**Materials provided**
-- Opening Marker --

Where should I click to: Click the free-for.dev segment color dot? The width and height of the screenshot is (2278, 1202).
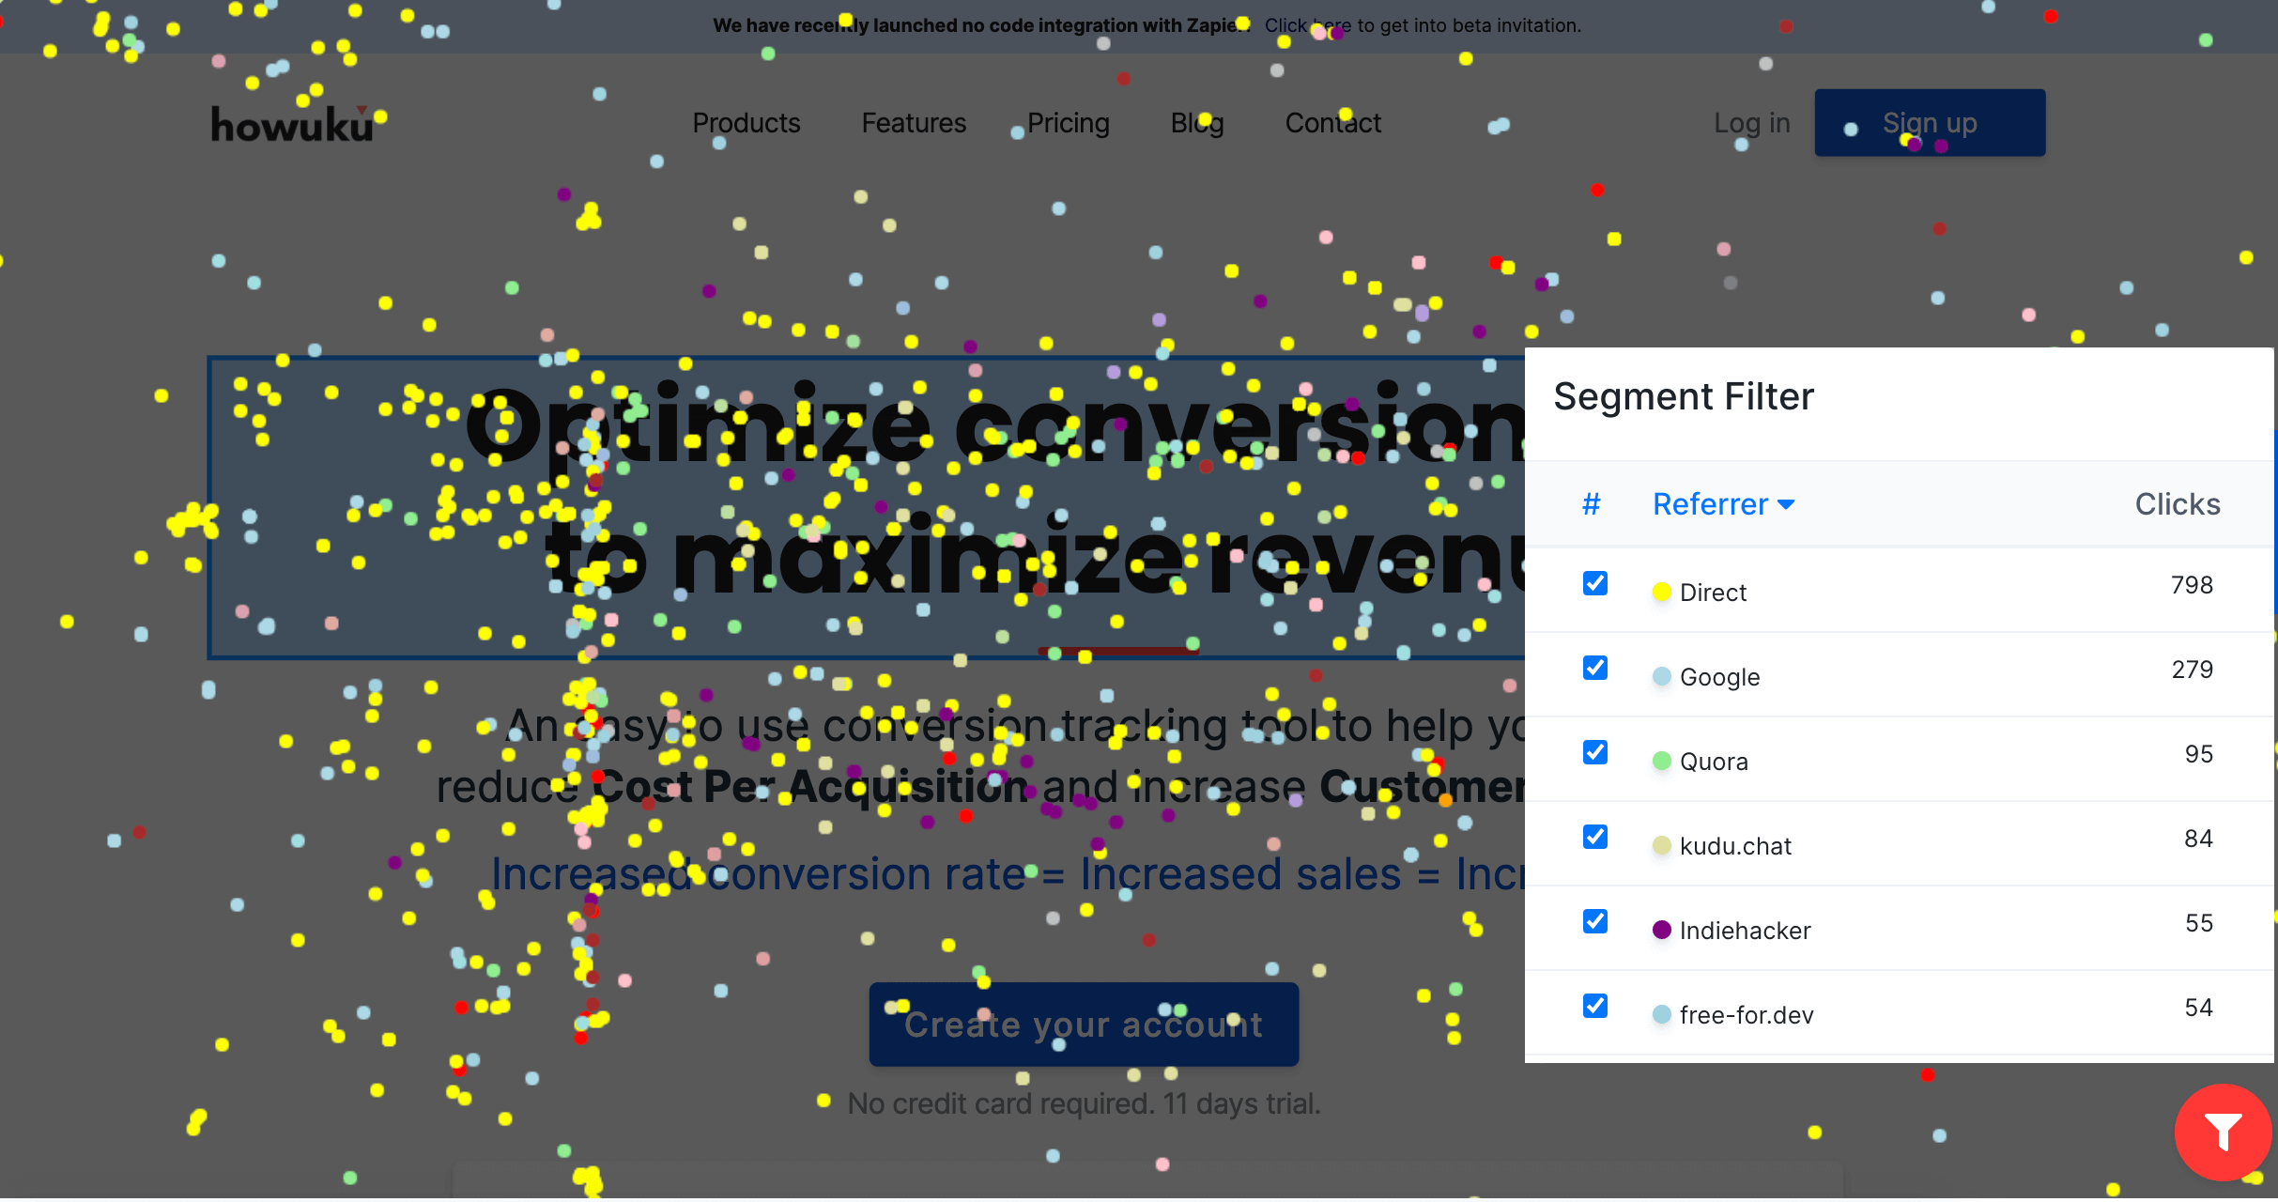point(1661,1014)
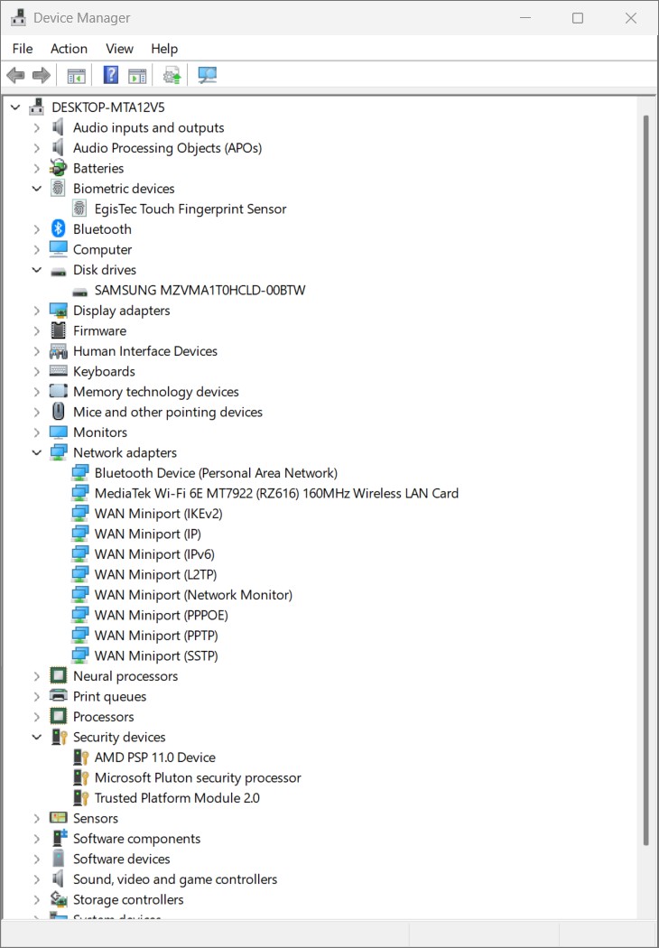The image size is (659, 948).
Task: Collapse the Network adapters category
Action: 37,453
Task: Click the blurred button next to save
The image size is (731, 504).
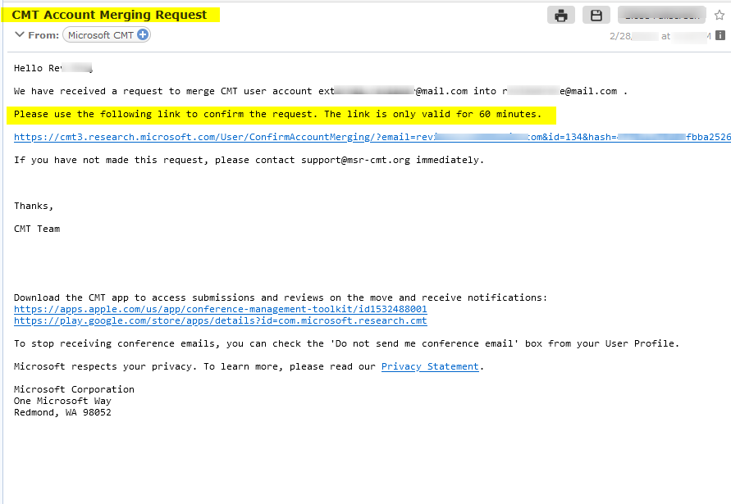Action: [661, 16]
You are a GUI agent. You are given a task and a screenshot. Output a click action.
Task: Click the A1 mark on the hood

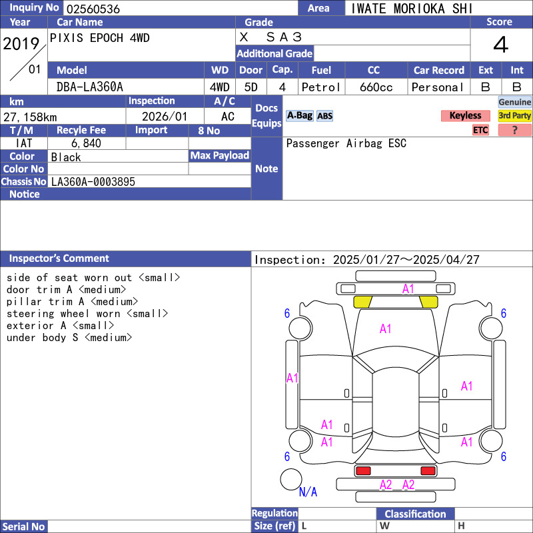pos(386,328)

-- Closing Marker --

**Try it**
The required output is the listing above reproduced exactly, pictures removed.

**Result of the task**
Where should I click to: Click the free-for.dev segment color dot? The width and height of the screenshot is (2278, 1202).
point(1661,1014)
The image size is (659, 948).
Task: Collapse the Network adapters category
Action: 37,453
Task: Click the blurred button next to save
The image size is (731, 504).
Action: [661, 16]
You are a GUI agent. You are given a task and a screenshot. Output a click action.
Task: Click the A1 mark on the hood

pos(386,328)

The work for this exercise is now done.